Last spring break we wanted to go to the Texas Geocaching Challenge. The weather turned cold and rainy, and we bailed. This spring break the weather is again predicting cold and rainy, and we are bailing out on a trip to Tyler State Park. We might go later in the week when the weather clears up. And stay in a motel where we won’t care if it is rainy and cold. Pfui.

Maybe it is for the best. Last night we both started thinking about our work and our taxes. When the hell am I going to find time to file my taxes? Tomorrow when the weather is bad, that’s when.

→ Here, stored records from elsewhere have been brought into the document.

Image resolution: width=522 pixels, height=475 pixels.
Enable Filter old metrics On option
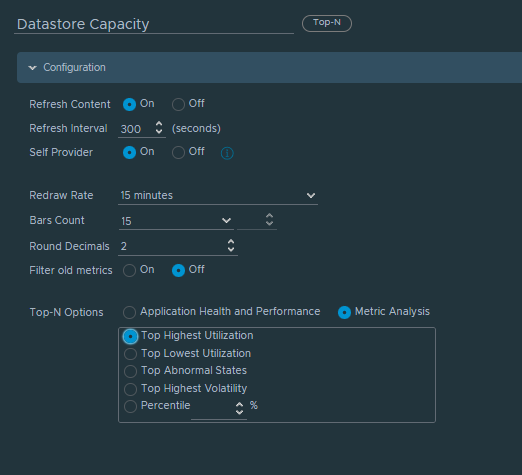coord(129,270)
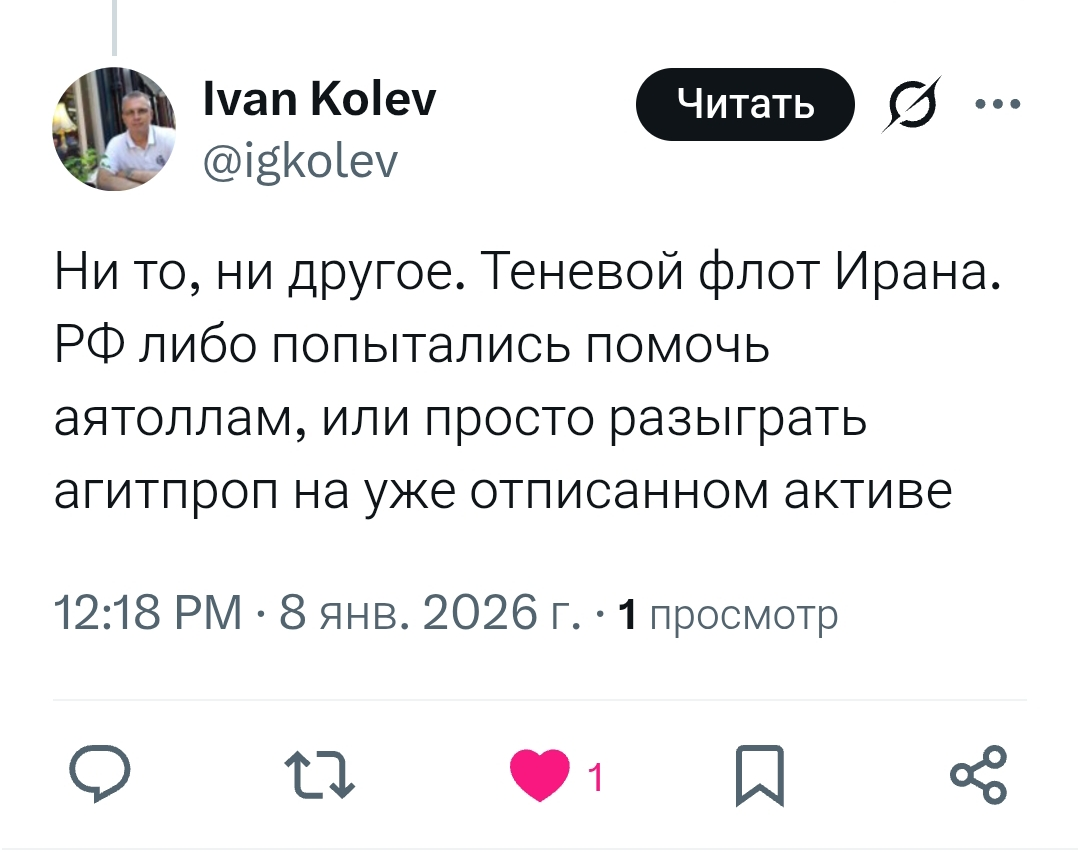The image size is (1078, 853).
Task: Repost this tweet via the retweet icon
Action: click(319, 775)
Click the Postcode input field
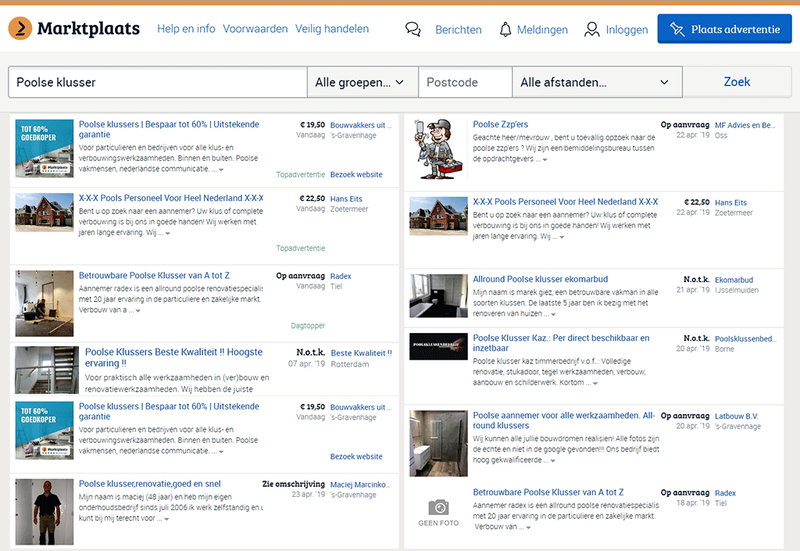Image resolution: width=800 pixels, height=551 pixels. 464,82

Today I ran across this article: The Professor, the Bikini Model and the Suitcase Full of Trouble. It made me laugh because I’ve run across this ego-bound behavior before, as, I think, do all single women in their 30s. The pass from the 60-something (and frequently married) man, often successful in his career, who thinks that you are going to just fall all over yourself for his attention. To whom I want to comment, “a 30 year age gap is a big gap, guys.” Let’s not even get into the married-to-someone-else issue. The men just don’t understand this; they are aghast to hear no for an answer.

Relationships with a big age difference can work, I’m a fair amount older than my partner. (But not 30 years older!) It’s the arrogance here that chafes/amuses me. At least the guy in the NY Times story was divorced already.

Security Theater

What do you think about the TSA body scanners? I won’t go through them.

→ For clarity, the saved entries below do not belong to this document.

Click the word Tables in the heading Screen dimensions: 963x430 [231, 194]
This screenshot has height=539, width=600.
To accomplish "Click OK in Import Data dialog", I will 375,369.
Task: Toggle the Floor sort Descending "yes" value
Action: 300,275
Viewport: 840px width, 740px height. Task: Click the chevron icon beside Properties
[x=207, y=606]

Thank you, I’ll take the invasive pat-down. That, at least, makes it clear to everyone that my privacy is being invaded.

I am polite and cooperative with the TSA agents, but inside I fume; this is ridiculous. We spent $8.1 billion on TSA in 2011. What has it accomplished aside from long lines and invasion of privacy?

There’s a difference between security and security theater. Reinforcing the doors between cockpit and cabin: that was security. Making everyone go through a body scanner, that is security theater. It is easy to bypass the body scanner. It is hard to get through the locked cockpit to cabin door.

Most people go through the scanners without a second thought. Even I haven’t done much to protest aside from my insistence on the alternative pat-down. Will writing to our representatives in Congress and the Senate and our president help? I fear TSA has too much momentum behind it.

The money spent on TSA could be spent in many better ways. To help the poor and unemployed. To fix and replace aging infrastructure. To promote alternative forms of transportation that would lessen our dependence on fossil fuels and drive funds away from sources that fund terrorists.